HOW BACKWARD INTEGRATION IN NIGERIA’S DOWNSTREAM SECTOR CAN DRIVE GROWTH

Nigeria can take advantage of the opportunity to play regional dominance in the West African market if it embraces backward integration policy in its downstream sector of the petroleum industry, industry players say.

According to experts on Tuesday at this year’s Oil Trading and Logistics (OTL) Africa Petroleum Downstream Expo (ongoing on Friday) in Lagos, Nigeria stands a very good chance of benefiting from the current bullish run in international crude oil prices if managers of its economy, especially those in the oil and gas sector, take a holistic view to see opportunities in the West African market.

They note that the West African downstream market is largely underdeveloped and is mostly under the control of governments, which has often led to inefficiencies, leading to most countries depending heavily on imports to fulfil their requirements for petroleum products.

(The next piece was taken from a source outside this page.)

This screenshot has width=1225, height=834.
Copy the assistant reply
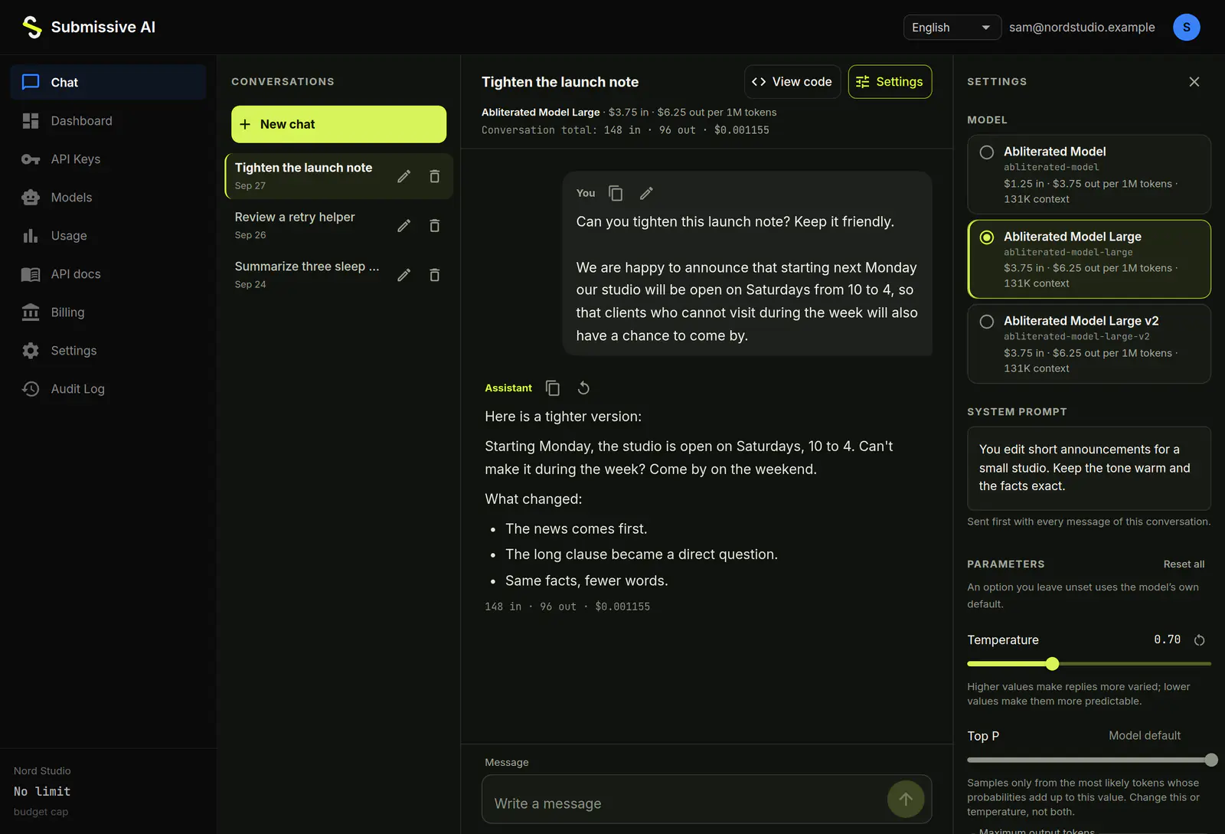coord(553,388)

In his speech, Mele Kyari, group managing director, NNPC, said Nigeria must look in the direction of backward integration to attract the right kind of investments in the country’s downstream sector.

“With the right incentive already in place with the signing of the PIA, backward integration policy in Nigeria’s downstream sector will encourage the right investment in local refining,” Kyari, who was represented by Adetunji Adeyemi, group executive director, NNPC’s downstream, said.

Backward integration has what it takes to make Nigeria’s downstream sector act as an enabler to other critical industries such as petrochemical, construction, agricultural and other industrial sectors, he noted. Also at the event, TotalEnergies Nigeria announced plans of setting up two Compressed Natural Gas (CNG) stations in Abuja and Lagos, which will be operational in the first half of 2022.

Samba Seye, the company’s managing director, who was represented by his advisor, Charles Atiomo, said the move was part of TotalEnergies commitment to global transition with a target of net-zero carbon emissions by 2050. He said the company’s production and sales mix would change significantly by 2030.

“By 2050, the mix would be 40 percent renewable power, 40 percent gas and 20 percent liquid products,” Seye said, saying the company was also in support of the auto-gas scheme of the Federal Government, inaugurated to convert vehicle engines in the country from petrol and diesel to CNG”. He said the company was optimistic that more CNG stations would be set up if the government continued to initiate policies to deepen gas utilisation and profitability.

In his address, Emeka Akabogu, chairman, OTL Africa Downstream, said the COVID-19 pandemic and global energy transition had changed the dynamics of the petroleum sector. Nigeria and other African countries have no option but to rise to these realities by implementing fiscal changes and policies that would enable the country to surmount the challenges, Akabogu said.

“The West African market holds significant potential as refineries such as Ivory Coast, Gabon and Senegal cannot meet current demand for refined products in the region, estimated at 39 billion litres. There is an opportunity for potential uptake by neighbouring countries if the market has Nigeria’s refined products readily available,” multinational professional services network with headquarters in London, PricewaterhouseCoopers (PwC), said in a report titled Nigeria Refining Revolution.

PwC noted that this shift would see Nigeria become a net exporter of refined products and the refining hub of West Africa by the start of the next decade. The advent of the Dangote Refinery, which is set to produce 650,000bpd of refined products, and other modular refineries, will significantly impact the current landscape in the downstream sector.